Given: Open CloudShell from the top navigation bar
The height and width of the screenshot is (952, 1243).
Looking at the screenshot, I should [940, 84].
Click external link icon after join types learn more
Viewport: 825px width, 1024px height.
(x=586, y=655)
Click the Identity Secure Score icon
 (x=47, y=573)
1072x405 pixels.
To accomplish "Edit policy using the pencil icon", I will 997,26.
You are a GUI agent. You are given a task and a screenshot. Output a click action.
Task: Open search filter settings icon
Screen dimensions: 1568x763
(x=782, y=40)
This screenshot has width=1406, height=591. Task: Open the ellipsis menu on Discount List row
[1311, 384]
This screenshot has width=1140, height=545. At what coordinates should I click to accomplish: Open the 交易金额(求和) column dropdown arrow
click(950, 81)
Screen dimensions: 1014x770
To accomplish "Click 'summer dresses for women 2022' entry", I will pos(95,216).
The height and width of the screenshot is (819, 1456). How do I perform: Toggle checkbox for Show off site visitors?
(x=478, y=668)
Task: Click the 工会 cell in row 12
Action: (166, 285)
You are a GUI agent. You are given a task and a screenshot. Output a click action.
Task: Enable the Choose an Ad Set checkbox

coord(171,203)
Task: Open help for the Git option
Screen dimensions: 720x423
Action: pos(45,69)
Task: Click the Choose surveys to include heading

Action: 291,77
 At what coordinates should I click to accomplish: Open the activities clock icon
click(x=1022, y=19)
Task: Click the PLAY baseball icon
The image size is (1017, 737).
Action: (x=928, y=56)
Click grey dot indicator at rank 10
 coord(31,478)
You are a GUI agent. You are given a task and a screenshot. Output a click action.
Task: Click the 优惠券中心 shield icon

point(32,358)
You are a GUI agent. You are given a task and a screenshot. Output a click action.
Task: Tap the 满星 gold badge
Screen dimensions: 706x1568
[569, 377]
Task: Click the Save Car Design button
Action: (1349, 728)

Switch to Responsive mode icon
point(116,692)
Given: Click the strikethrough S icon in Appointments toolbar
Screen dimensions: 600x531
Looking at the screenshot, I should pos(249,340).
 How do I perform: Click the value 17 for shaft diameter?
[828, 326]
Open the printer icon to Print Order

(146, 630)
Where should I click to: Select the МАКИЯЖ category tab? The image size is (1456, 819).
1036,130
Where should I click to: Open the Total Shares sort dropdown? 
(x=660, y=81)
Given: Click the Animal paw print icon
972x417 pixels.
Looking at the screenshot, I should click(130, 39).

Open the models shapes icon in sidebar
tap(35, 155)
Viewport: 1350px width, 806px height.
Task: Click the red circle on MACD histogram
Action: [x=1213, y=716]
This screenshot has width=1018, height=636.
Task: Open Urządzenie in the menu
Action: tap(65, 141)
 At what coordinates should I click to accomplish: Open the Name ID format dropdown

══════

TASK OBJECTIVE —
If a line in the records above has the word "will", copy it out.

EXERCISE SOLUTION —
To accomplish "Edit policy using the pencil icon", I will 997,26.
To accomplish "Click 'summer dresses for women 2022' entry", I will pos(95,216).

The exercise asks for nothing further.